**WHAT THE EXERCISE ASKS**
Every record shown below should be duplicated exactly.

━━━━━ THE INPUT ━━━━━

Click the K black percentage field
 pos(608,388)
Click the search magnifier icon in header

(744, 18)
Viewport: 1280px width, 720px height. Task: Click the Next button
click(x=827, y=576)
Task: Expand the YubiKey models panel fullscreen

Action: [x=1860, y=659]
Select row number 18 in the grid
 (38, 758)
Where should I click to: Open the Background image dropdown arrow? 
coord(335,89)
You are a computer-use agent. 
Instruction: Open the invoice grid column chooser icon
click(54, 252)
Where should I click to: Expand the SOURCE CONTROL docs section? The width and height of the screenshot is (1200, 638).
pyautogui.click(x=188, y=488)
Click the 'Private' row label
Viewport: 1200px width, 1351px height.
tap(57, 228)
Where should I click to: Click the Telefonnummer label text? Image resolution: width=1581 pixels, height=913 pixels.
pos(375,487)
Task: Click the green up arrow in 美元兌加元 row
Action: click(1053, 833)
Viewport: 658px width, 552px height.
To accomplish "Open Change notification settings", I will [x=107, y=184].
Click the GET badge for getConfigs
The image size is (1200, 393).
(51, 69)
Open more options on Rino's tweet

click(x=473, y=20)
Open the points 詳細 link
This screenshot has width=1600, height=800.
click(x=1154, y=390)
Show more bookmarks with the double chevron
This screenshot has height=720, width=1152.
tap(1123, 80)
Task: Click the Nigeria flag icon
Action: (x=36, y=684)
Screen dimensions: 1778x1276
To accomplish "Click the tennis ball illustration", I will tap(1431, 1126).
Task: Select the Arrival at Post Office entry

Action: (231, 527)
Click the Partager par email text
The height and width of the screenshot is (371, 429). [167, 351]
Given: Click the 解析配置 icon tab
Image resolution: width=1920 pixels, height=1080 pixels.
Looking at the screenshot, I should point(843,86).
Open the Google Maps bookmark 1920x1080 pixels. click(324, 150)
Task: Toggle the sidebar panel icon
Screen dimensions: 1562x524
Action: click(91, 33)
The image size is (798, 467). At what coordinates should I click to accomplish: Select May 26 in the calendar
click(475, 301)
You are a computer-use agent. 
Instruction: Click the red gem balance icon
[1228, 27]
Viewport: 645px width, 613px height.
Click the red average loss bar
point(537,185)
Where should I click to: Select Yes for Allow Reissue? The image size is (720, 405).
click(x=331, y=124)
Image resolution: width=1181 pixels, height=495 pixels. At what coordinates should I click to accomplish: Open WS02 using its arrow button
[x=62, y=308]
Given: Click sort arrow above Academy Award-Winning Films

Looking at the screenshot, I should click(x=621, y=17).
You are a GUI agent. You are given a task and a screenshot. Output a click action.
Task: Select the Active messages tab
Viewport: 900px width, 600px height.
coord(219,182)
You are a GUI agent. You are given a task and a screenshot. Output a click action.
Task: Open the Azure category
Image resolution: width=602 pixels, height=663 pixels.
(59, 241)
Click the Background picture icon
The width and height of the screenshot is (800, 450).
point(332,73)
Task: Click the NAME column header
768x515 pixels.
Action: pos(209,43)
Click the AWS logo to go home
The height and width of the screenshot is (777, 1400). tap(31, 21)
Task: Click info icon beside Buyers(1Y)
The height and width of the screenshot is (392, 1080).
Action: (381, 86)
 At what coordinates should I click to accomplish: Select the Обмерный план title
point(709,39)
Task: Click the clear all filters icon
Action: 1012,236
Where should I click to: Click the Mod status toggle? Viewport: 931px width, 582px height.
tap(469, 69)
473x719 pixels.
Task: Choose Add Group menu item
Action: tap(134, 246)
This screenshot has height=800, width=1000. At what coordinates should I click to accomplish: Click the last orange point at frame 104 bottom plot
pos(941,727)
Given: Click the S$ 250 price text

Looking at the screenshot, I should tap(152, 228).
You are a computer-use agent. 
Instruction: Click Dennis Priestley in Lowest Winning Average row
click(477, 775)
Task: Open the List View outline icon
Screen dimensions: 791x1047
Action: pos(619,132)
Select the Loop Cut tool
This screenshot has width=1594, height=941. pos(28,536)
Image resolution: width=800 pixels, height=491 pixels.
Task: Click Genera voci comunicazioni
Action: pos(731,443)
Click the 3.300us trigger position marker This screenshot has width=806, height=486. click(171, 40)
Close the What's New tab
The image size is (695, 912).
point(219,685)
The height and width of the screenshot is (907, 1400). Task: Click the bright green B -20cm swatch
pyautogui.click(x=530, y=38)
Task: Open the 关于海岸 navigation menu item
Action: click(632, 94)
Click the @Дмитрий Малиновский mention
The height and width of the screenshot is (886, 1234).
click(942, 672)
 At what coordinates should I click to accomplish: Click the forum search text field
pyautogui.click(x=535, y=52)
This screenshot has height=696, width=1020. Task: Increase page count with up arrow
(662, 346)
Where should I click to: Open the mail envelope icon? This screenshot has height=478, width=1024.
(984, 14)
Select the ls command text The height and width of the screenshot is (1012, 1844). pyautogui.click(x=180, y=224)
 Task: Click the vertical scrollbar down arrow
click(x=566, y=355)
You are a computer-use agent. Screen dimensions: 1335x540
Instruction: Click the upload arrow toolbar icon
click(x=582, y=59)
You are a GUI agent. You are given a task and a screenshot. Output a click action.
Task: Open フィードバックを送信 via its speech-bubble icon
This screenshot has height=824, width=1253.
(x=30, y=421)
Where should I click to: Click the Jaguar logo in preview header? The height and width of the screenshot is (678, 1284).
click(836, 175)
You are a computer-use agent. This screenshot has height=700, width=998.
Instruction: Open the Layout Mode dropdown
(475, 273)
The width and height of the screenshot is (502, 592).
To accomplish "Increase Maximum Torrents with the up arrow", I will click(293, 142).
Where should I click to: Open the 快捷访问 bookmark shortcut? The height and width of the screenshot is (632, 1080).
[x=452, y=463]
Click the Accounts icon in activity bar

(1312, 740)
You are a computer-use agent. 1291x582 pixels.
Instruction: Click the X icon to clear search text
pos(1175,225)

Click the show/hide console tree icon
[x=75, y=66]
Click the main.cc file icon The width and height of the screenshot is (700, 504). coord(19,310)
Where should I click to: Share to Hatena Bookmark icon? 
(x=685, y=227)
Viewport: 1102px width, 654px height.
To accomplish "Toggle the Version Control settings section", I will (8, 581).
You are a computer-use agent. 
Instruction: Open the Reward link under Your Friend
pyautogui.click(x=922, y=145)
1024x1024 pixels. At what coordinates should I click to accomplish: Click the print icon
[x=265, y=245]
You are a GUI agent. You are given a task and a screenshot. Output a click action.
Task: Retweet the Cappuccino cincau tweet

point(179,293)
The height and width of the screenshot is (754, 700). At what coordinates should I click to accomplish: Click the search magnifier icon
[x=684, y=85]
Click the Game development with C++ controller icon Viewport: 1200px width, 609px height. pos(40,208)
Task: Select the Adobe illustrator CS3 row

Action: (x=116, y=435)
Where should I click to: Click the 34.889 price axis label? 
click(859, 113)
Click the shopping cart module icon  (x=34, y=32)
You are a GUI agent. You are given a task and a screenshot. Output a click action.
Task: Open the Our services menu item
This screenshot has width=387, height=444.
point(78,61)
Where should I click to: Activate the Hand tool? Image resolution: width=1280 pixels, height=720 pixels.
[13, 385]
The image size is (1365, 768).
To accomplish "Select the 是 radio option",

━━━━━

**RESPONSE**
Click the K black percentage field
 pos(608,388)
Click the search magnifier icon in header

(744, 18)
Viewport: 1280px width, 720px height. Task: Click the Next button
click(x=827, y=576)
Task: Expand the YubiKey models panel fullscreen

Action: [x=1860, y=659]
Select row number 18 in the grid
 (38, 758)
Where should I click to: Open the Background image dropdown arrow? 
coord(335,89)
You are a computer-use agent. 
Instruction: Open the invoice grid column chooser icon
click(54, 252)
Where should I click to: Expand the SOURCE CONTROL docs section? The width and height of the screenshot is (1200, 638).
pyautogui.click(x=188, y=488)
Click the 'Private' row label
Viewport: 1200px width, 1351px height.
tap(57, 228)
Where should I click to: Click the Telefonnummer label text? Image resolution: width=1581 pixels, height=913 pixels.
pos(375,487)
Task: Click the green up arrow in 美元兌加元 row
Action: click(1053, 833)
Viewport: 658px width, 552px height.
To accomplish "Open Change notification settings", I will [x=107, y=184].
Click the GET badge for getConfigs
The image size is (1200, 393).
(51, 69)
Open more options on Rino's tweet

click(x=473, y=20)
Open the points 詳細 link
This screenshot has width=1600, height=800.
click(x=1154, y=390)
Show more bookmarks with the double chevron
This screenshot has height=720, width=1152.
tap(1123, 80)
Task: Click the Nigeria flag icon
Action: (x=36, y=684)
Screen dimensions: 1778x1276
To accomplish "Click the tennis ball illustration", I will tap(1431, 1126).
Task: Select the Arrival at Post Office entry

Action: (231, 527)
Click the Partager par email text
The height and width of the screenshot is (371, 429). [167, 351]
Given: Click the 解析配置 icon tab
Image resolution: width=1920 pixels, height=1080 pixels.
Looking at the screenshot, I should point(843,86).
Open the Google Maps bookmark 1920x1080 pixels. click(324, 150)
Task: Toggle the sidebar panel icon
Screen dimensions: 1562x524
Action: click(91, 33)
The image size is (798, 467). At what coordinates should I click to accomplish: Select May 26 in the calendar
click(475, 301)
You are a computer-use agent. 
Instruction: Click the red gem balance icon
[1228, 27]
Viewport: 645px width, 613px height.
Click the red average loss bar
point(537,185)
Where should I click to: Select Yes for Allow Reissue? The image size is (720, 405).
click(x=331, y=124)
Image resolution: width=1181 pixels, height=495 pixels. At what coordinates should I click to accomplish: Open WS02 using its arrow button
[x=62, y=308]
Given: Click sort arrow above Academy Award-Winning Films

Looking at the screenshot, I should click(x=621, y=17).
You are a GUI agent. You are given a task and a screenshot. Output a click action.
Task: Select the Active messages tab
Viewport: 900px width, 600px height.
coord(219,182)
You are a GUI agent. You are given a task and a screenshot. Output a click action.
Task: Open the Azure category
Image resolution: width=602 pixels, height=663 pixels.
(59, 241)
Click the Background picture icon
The width and height of the screenshot is (800, 450).
point(332,73)
Task: Click the NAME column header
768x515 pixels.
Action: pos(209,43)
Click the AWS logo to go home
The height and width of the screenshot is (777, 1400). tap(31, 21)
Task: Click info icon beside Buyers(1Y)
The height and width of the screenshot is (392, 1080).
Action: (381, 86)
 At what coordinates should I click to accomplish: Select the Обмерный план title
point(709,39)
Task: Click the clear all filters icon
Action: 1012,236
Where should I click to: Click the Mod status toggle? Viewport: 931px width, 582px height.
tap(469, 69)
473x719 pixels.
Task: Choose Add Group menu item
Action: tap(134, 246)
This screenshot has height=800, width=1000. At what coordinates should I click to accomplish: Click the last orange point at frame 104 bottom plot
pos(941,727)
Given: Click the S$ 250 price text

Looking at the screenshot, I should tap(152, 228).
You are a computer-use agent. 
Instruction: Click Dennis Priestley in Lowest Winning Average row
click(477, 775)
Task: Open the List View outline icon
Screen dimensions: 791x1047
Action: pos(619,132)
Select the Loop Cut tool
This screenshot has width=1594, height=941. pos(28,536)
Image resolution: width=800 pixels, height=491 pixels.
Task: Click Genera voci comunicazioni
Action: pos(731,443)
Click the 3.300us trigger position marker This screenshot has width=806, height=486. click(171, 40)
Close the What's New tab
The image size is (695, 912).
point(219,685)
The height and width of the screenshot is (907, 1400). Task: Click the bright green B -20cm swatch
pyautogui.click(x=530, y=38)
Task: Open the 关于海岸 navigation menu item
Action: click(632, 94)
Click the @Дмитрий Малиновский mention
The height and width of the screenshot is (886, 1234).
click(942, 672)
 At what coordinates should I click to accomplish: Click the forum search text field
pyautogui.click(x=535, y=52)
This screenshot has height=696, width=1020. Task: Increase page count with up arrow
(662, 346)
Where should I click to: Open the mail envelope icon? This screenshot has height=478, width=1024.
(984, 14)
Select the ls command text The height and width of the screenshot is (1012, 1844). pyautogui.click(x=180, y=224)
 Task: Click the vertical scrollbar down arrow
click(x=566, y=355)
You are a computer-use agent. Screen dimensions: 1335x540
Instruction: Click the upload arrow toolbar icon
click(x=582, y=59)
You are a GUI agent. You are given a task and a screenshot. Output a click action.
Task: Open フィードバックを送信 via its speech-bubble icon
This screenshot has height=824, width=1253.
(x=30, y=421)
Where should I click to: Click the Jaguar logo in preview header? The height and width of the screenshot is (678, 1284).
click(836, 175)
You are a computer-use agent. This screenshot has height=700, width=998.
Instruction: Open the Layout Mode dropdown
(475, 273)
The width and height of the screenshot is (502, 592).
To accomplish "Increase Maximum Torrents with the up arrow", I will click(293, 142).
Where should I click to: Open the 快捷访问 bookmark shortcut? The height and width of the screenshot is (632, 1080).
[x=452, y=463]
Click the Accounts icon in activity bar

(1312, 740)
You are a computer-use agent. 1291x582 pixels.
Instruction: Click the X icon to clear search text
pos(1175,225)

Click the show/hide console tree icon
[x=75, y=66]
Click the main.cc file icon The width and height of the screenshot is (700, 504). coord(19,310)
Where should I click to: Share to Hatena Bookmark icon? 
(x=685, y=227)
Viewport: 1102px width, 654px height.
To accomplish "Toggle the Version Control settings section", I will (8, 581).
You are a computer-use agent. 
Instruction: Open the Reward link under Your Friend
pyautogui.click(x=922, y=145)
1024x1024 pixels. At what coordinates should I click to accomplish: Click the print icon
[x=265, y=245]
You are a GUI agent. You are given a task and a screenshot. Output a click action.
Task: Retweet the Cappuccino cincau tweet

point(179,293)
The height and width of the screenshot is (754, 700). At what coordinates should I click to accomplish: Click the search magnifier icon
[x=684, y=85]
Click the Game development with C++ controller icon Viewport: 1200px width, 609px height. pos(40,208)
Task: Select the Adobe illustrator CS3 row

Action: (x=116, y=435)
Where should I click to: Click the 34.889 price axis label? 
click(859, 113)
Click the shopping cart module icon  (x=34, y=32)
You are a GUI agent. You are given a task and a screenshot. Output a click action.
Task: Open the Our services menu item
This screenshot has width=387, height=444.
point(78,61)
Where should I click to: Activate the Hand tool? Image resolution: width=1280 pixels, height=720 pixels.
[13, 385]
The image size is (1365, 768).
To accomplish "Select the 是 radio option",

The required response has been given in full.